* _ABOUT THIS TASK_:
Your task is to copy every entry exactly.

-- DATASET follows --

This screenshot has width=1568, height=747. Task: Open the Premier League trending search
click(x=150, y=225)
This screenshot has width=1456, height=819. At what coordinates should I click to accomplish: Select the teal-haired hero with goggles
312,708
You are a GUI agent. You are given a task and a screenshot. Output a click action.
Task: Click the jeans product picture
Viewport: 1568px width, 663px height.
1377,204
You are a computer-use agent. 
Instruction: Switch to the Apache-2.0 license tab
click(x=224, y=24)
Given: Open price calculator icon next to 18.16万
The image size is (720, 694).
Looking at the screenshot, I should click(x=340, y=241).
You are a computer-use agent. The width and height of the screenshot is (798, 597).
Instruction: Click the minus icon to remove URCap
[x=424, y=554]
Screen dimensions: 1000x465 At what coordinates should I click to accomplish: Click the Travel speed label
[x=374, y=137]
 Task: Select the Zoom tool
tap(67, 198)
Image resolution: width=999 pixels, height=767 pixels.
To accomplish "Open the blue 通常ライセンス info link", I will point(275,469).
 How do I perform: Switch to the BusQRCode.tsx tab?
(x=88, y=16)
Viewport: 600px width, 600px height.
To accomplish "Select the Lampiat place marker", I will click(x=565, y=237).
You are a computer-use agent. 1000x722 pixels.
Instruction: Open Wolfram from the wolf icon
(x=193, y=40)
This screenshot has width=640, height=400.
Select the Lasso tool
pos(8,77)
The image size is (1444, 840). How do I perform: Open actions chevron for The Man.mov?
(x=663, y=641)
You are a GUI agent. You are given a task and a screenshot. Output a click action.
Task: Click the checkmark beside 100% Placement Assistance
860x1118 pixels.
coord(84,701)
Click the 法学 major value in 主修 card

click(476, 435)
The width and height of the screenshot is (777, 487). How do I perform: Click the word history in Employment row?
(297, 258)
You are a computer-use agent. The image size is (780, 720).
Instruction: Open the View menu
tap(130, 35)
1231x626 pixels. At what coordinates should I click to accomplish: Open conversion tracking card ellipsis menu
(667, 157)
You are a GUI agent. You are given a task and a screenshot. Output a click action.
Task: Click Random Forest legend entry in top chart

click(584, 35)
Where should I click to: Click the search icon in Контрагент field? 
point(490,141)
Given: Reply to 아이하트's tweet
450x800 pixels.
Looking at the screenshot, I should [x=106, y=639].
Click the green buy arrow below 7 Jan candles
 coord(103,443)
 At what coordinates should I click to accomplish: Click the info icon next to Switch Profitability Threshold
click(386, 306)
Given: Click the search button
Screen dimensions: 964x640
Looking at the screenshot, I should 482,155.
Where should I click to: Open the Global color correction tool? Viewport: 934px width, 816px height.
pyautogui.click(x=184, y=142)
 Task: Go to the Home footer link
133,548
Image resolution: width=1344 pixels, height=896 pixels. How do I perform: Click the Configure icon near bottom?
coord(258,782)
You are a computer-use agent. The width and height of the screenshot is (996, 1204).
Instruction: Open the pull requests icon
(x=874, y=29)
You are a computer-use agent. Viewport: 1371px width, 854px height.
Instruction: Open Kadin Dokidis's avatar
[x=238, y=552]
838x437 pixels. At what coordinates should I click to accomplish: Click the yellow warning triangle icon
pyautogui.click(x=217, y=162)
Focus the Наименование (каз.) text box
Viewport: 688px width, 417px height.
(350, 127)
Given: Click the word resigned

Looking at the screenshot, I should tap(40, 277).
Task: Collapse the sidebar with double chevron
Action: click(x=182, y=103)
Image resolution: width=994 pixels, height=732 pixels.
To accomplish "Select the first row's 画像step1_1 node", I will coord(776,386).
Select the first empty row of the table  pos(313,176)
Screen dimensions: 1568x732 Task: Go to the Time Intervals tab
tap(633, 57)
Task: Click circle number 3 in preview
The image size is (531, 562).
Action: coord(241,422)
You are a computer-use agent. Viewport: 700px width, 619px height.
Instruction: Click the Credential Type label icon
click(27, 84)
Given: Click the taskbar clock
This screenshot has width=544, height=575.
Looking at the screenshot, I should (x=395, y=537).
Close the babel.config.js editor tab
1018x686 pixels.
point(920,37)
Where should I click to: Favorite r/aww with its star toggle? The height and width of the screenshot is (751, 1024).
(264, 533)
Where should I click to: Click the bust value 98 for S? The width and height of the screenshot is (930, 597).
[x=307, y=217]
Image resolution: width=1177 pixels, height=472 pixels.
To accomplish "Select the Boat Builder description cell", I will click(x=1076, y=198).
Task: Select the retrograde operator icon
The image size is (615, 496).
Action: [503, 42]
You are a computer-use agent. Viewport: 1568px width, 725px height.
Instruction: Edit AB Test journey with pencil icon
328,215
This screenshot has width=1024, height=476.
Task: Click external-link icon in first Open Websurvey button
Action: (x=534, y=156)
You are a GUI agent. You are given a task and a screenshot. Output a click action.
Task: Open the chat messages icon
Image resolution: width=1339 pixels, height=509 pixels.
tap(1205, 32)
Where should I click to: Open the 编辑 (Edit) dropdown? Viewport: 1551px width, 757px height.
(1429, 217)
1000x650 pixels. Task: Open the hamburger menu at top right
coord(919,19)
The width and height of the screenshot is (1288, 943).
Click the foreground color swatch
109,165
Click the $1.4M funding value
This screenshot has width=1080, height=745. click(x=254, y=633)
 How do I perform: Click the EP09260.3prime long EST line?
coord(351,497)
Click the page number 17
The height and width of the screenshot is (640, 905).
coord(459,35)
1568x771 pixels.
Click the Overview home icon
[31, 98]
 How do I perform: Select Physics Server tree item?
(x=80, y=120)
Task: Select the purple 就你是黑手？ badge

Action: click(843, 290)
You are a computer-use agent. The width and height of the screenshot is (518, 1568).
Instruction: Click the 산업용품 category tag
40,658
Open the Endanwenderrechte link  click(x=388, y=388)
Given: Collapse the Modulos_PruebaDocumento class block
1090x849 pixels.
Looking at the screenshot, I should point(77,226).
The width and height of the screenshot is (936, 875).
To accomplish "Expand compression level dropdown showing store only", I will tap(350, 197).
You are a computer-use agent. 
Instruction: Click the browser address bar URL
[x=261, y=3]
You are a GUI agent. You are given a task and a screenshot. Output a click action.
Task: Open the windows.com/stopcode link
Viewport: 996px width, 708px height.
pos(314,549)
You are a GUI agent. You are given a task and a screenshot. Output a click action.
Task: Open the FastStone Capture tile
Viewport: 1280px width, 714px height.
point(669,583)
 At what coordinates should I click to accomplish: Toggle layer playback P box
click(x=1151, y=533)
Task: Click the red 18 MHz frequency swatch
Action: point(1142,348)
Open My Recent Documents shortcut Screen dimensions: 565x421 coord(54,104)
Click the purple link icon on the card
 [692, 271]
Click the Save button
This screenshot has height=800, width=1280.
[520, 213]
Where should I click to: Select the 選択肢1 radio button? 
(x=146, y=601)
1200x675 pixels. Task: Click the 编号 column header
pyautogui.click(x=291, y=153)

-- DATASET concluded --

* _YOUR SOLUTION_:
This screenshot has width=1568, height=747. Task: Open the Premier League trending search
click(x=150, y=225)
This screenshot has width=1456, height=819. At what coordinates should I click to accomplish: Select the teal-haired hero with goggles
312,708
You are a GUI agent. You are given a task and a screenshot. Output a click action.
Task: Click the jeans product picture
Viewport: 1568px width, 663px height.
1377,204
You are a computer-use agent. 
Instruction: Switch to the Apache-2.0 license tab
click(x=224, y=24)
Given: Open price calculator icon next to 18.16万
The image size is (720, 694).
Looking at the screenshot, I should click(x=340, y=241).
You are a computer-use agent. The width and height of the screenshot is (798, 597).
Instruction: Click the minus icon to remove URCap
[x=424, y=554]
Screen dimensions: 1000x465 At what coordinates should I click to accomplish: Click the Travel speed label
[x=374, y=137]
 Task: Select the Zoom tool
tap(67, 198)
Image resolution: width=999 pixels, height=767 pixels.
To accomplish "Open the blue 通常ライセンス info link", I will point(275,469).
 How do I perform: Switch to the BusQRCode.tsx tab?
(x=88, y=16)
Viewport: 600px width, 600px height.
To accomplish "Select the Lampiat place marker", I will click(x=565, y=237).
You are a computer-use agent. 1000x722 pixels.
Instruction: Open Wolfram from the wolf icon
(x=193, y=40)
This screenshot has width=640, height=400.
Select the Lasso tool
pos(8,77)
The image size is (1444, 840). How do I perform: Open actions chevron for The Man.mov?
(x=663, y=641)
You are a GUI agent. You are given a task and a screenshot. Output a click action.
Task: Click the checkmark beside 100% Placement Assistance
860x1118 pixels.
coord(84,701)
Click the 法学 major value in 主修 card

click(476, 435)
The width and height of the screenshot is (777, 487). How do I perform: Click the word history in Employment row?
(297, 258)
You are a computer-use agent. The image size is (780, 720).
Instruction: Open the View menu
tap(130, 35)
1231x626 pixels. At what coordinates should I click to accomplish: Open conversion tracking card ellipsis menu
(667, 157)
You are a GUI agent. You are given a task and a screenshot. Output a click action.
Task: Click Random Forest legend entry in top chart

click(584, 35)
Where should I click to: Click the search icon in Контрагент field? 
point(490,141)
Given: Reply to 아이하트's tweet
450x800 pixels.
Looking at the screenshot, I should [x=106, y=639].
Click the green buy arrow below 7 Jan candles
 coord(103,443)
 At what coordinates should I click to accomplish: Click the info icon next to Switch Profitability Threshold
click(386, 306)
Given: Click the search button
Screen dimensions: 964x640
Looking at the screenshot, I should 482,155.
Where should I click to: Open the Global color correction tool? Viewport: 934px width, 816px height.
pyautogui.click(x=184, y=142)
 Task: Go to the Home footer link
133,548
Image resolution: width=1344 pixels, height=896 pixels. How do I perform: Click the Configure icon near bottom?
coord(258,782)
You are a computer-use agent. The width and height of the screenshot is (996, 1204).
Instruction: Open the pull requests icon
(x=874, y=29)
You are a computer-use agent. Viewport: 1371px width, 854px height.
Instruction: Open Kadin Dokidis's avatar
[x=238, y=552]
838x437 pixels. At what coordinates should I click to accomplish: Click the yellow warning triangle icon
pyautogui.click(x=217, y=162)
Focus the Наименование (каз.) text box
Viewport: 688px width, 417px height.
(350, 127)
Given: Click the word resigned

Looking at the screenshot, I should tap(40, 277).
Task: Collapse the sidebar with double chevron
Action: click(x=182, y=103)
Image resolution: width=994 pixels, height=732 pixels.
To accomplish "Select the first row's 画像step1_1 node", I will coord(776,386).
Select the first empty row of the table  pos(313,176)
Screen dimensions: 1568x732 Task: Go to the Time Intervals tab
tap(633, 57)
Task: Click circle number 3 in preview
The image size is (531, 562).
Action: coord(241,422)
You are a computer-use agent. Viewport: 700px width, 619px height.
Instruction: Click the Credential Type label icon
click(27, 84)
Given: Click the taskbar clock
This screenshot has width=544, height=575.
Looking at the screenshot, I should (x=395, y=537).
Close the babel.config.js editor tab
1018x686 pixels.
point(920,37)
Where should I click to: Favorite r/aww with its star toggle? The height and width of the screenshot is (751, 1024).
(264, 533)
Where should I click to: Click the bust value 98 for S? The width and height of the screenshot is (930, 597).
[x=307, y=217]
Image resolution: width=1177 pixels, height=472 pixels.
To accomplish "Select the Boat Builder description cell", I will click(x=1076, y=198).
Task: Select the retrograde operator icon
The image size is (615, 496).
Action: [503, 42]
You are a computer-use agent. Viewport: 1568px width, 725px height.
Instruction: Edit AB Test journey with pencil icon
328,215
This screenshot has width=1024, height=476.
Task: Click external-link icon in first Open Websurvey button
Action: (x=534, y=156)
You are a GUI agent. You are given a task and a screenshot. Output a click action.
Task: Open the chat messages icon
Image resolution: width=1339 pixels, height=509 pixels.
tap(1205, 32)
Where should I click to: Open the 编辑 (Edit) dropdown? Viewport: 1551px width, 757px height.
(1429, 217)
1000x650 pixels. Task: Open the hamburger menu at top right
coord(919,19)
The width and height of the screenshot is (1288, 943).
Click the foreground color swatch
109,165
Click the $1.4M funding value
This screenshot has width=1080, height=745. click(x=254, y=633)
 How do I perform: Click the EP09260.3prime long EST line?
coord(351,497)
Click the page number 17
The height and width of the screenshot is (640, 905).
coord(459,35)
1568x771 pixels.
Click the Overview home icon
[31, 98]
 How do I perform: Select Physics Server tree item?
(x=80, y=120)
Task: Select the purple 就你是黑手？ badge

Action: click(843, 290)
You are a computer-use agent. The width and height of the screenshot is (518, 1568).
Instruction: Click the 산업용품 category tag
40,658
Open the Endanwenderrechte link  click(x=388, y=388)
Given: Collapse the Modulos_PruebaDocumento class block
1090x849 pixels.
Looking at the screenshot, I should point(77,226).
The width and height of the screenshot is (936, 875).
To accomplish "Expand compression level dropdown showing store only", I will tap(350, 197).
You are a computer-use agent. 
Instruction: Click the browser address bar URL
[x=261, y=3]
You are a GUI agent. You are given a task and a screenshot. Output a click action.
Task: Open the windows.com/stopcode link
Viewport: 996px width, 708px height.
pos(314,549)
You are a GUI agent. You are given a task and a screenshot. Output a click action.
Task: Open the FastStone Capture tile
Viewport: 1280px width, 714px height.
point(669,583)
 At what coordinates should I click to accomplish: Toggle layer playback P box
click(x=1151, y=533)
Task: Click the red 18 MHz frequency swatch
Action: point(1142,348)
Open My Recent Documents shortcut Screen dimensions: 565x421 coord(54,104)
Click the purple link icon on the card
 [692, 271]
Click the Save button
This screenshot has height=800, width=1280.
[520, 213]
Where should I click to: Select the 選択肢1 radio button? 
(x=146, y=601)
1200x675 pixels. Task: Click the 编号 column header
pyautogui.click(x=291, y=153)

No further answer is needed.